Un enjeu économique crucial pour l’Italie
L’enjeu est clair. Les taxes imposées par Trump pèsent sur les produits européens. L’acier, l’aluminium, les voitures… Tous ces biens sont touchés. L’Italie, qui exporte pour des milliards de dollars chaque année, a beaucoup à perdre. Pas étonnant que Meloni cherche à éviter une escalade.
Des critiques venues de Paris et Berlin
Mais tout le monde ne voit pas cette visite d’un bon œil. En France, certains responsables politiques tirent déjà la sonnette d’alarme. Ils craignent que l’Italie agisse seule, sans consulter ses partenaires européens. « Si on se divise, on est plus faibles », explique un ministre français. Même scénario en Allemagne, où certains observateurs rappellent qu’une réponse unie serait plus efficace.
Une relation privilégiée avec Trump
Meloni sait naviguer dans ce genre de situation. Elle entretient de bonnes relations avec Trump depuis son investiture en janvier. Elle était même la seule dirigeante européenne présente lors de la cérémonie.
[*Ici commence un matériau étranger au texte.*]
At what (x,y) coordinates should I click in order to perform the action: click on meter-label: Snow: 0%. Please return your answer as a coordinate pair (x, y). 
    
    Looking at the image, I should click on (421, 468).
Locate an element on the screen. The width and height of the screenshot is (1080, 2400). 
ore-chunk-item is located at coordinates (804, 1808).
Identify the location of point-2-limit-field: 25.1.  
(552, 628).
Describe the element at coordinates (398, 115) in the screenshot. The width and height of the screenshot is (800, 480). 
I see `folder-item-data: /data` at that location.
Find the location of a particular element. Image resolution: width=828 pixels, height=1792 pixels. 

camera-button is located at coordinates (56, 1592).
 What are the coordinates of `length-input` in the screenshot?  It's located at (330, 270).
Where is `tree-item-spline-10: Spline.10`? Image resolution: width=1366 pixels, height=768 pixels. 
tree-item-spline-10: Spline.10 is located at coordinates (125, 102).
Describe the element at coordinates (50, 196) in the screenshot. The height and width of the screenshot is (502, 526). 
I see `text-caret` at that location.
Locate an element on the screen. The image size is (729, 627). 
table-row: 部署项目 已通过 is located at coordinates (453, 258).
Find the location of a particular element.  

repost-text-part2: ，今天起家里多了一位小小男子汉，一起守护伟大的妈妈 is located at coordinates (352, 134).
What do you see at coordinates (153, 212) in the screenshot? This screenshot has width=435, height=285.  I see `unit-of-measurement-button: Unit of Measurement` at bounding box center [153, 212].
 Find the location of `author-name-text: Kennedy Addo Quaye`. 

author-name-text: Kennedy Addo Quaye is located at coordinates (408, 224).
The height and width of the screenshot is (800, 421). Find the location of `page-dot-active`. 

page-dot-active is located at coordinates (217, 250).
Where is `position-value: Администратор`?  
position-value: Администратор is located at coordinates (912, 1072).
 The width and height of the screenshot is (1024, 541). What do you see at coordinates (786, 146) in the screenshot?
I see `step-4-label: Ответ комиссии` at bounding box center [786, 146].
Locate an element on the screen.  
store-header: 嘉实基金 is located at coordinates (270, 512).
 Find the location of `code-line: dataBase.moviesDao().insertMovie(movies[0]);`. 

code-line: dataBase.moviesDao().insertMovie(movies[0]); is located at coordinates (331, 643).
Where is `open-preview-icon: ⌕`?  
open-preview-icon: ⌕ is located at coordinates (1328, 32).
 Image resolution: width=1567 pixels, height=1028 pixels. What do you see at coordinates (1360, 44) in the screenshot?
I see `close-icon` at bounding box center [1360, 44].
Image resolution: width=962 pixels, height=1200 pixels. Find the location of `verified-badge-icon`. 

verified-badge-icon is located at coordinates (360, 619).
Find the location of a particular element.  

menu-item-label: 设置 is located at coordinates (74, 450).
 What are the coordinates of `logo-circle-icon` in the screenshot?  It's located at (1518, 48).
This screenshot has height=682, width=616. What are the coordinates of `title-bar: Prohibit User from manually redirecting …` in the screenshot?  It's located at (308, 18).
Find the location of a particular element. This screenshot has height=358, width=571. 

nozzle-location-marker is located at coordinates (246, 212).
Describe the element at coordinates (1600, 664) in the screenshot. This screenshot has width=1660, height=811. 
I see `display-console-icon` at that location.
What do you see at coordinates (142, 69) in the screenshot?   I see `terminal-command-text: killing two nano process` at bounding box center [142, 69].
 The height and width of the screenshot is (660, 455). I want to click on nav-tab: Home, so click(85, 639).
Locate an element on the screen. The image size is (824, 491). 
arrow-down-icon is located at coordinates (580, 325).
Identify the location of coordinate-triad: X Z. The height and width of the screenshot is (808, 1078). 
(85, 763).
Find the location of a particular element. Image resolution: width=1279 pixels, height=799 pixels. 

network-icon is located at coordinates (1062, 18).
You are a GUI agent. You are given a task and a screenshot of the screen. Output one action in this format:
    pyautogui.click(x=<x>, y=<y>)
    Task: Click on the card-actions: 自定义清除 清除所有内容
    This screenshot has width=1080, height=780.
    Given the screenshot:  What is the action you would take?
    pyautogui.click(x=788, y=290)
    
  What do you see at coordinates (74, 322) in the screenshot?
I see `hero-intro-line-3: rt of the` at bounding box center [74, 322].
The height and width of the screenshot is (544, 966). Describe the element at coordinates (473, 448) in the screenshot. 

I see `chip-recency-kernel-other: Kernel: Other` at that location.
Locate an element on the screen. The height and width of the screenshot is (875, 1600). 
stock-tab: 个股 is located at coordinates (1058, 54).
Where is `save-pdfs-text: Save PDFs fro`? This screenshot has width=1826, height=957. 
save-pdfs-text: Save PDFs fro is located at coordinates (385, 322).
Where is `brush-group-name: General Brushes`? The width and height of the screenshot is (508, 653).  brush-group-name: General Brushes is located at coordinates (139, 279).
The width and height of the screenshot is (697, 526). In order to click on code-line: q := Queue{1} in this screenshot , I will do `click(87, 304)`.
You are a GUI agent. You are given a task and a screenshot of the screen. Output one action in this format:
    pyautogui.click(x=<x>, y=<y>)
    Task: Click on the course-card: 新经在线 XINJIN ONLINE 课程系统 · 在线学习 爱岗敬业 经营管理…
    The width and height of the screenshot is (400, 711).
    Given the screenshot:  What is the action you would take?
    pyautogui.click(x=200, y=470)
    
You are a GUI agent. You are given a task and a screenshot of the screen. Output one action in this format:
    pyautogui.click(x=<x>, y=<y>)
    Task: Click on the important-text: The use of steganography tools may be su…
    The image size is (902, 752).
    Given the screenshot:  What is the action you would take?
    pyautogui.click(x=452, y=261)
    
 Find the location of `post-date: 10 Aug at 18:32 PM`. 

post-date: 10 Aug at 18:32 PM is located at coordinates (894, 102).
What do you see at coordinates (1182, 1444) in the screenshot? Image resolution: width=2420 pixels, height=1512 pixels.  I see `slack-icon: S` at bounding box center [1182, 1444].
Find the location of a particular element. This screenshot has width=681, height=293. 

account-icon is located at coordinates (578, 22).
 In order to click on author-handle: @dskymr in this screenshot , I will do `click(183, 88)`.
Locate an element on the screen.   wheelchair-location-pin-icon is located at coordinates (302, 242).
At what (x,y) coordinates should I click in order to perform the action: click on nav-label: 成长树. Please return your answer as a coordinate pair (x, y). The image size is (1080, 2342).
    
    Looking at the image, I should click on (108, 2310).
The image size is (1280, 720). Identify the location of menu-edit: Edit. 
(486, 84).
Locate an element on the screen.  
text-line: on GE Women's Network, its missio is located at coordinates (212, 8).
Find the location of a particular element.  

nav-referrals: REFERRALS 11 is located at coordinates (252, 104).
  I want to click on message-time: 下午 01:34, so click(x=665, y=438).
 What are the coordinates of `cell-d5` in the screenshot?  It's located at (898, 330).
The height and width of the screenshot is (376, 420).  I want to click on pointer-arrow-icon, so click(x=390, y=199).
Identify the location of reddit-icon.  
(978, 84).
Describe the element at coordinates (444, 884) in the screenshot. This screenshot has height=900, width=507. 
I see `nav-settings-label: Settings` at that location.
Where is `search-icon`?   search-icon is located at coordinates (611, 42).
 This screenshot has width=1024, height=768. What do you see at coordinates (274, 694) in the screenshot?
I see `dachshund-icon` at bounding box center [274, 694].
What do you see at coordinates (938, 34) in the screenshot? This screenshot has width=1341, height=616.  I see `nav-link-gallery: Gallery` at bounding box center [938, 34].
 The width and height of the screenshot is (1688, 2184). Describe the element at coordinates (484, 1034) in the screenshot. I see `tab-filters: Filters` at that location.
Et aujourd’hui encore, elle ne cache pas son admiration pour la politique du président américain.
Un dialogue avec Bruxelles avant le voyage
Pourtant, elle n’a pas complètement rompu avec Bruxelles. Avant de partir, elle a eu une discussion avec Ursula von der Leyen, la présidente de la Commission européenne. Celle-ci n’a toujours pas été invitée à la Maison-Blanche. Un détail qui pourrait jouer en faveur de Meloni.
Rome attend les résultats avec impatience
Sur place, la Première ministre espère convaincre Trump de revenir sur ses décisions. Mais elle sait aussi que la partie est complexe. Entre les intérêts de l’Italie et ceux de l’Europe, il faut trouver un terrain d’entente. Pas facile quand on marche sur un fil.
Rome attend donc avec impatience les résultats de cette visite. Pourra-t-elle vraiment apaiser les tensions ? Ou risque-t-elle de creuser un peu plus le fossé entre Bruxelles et Washington ? Réponse dans les prochains jours.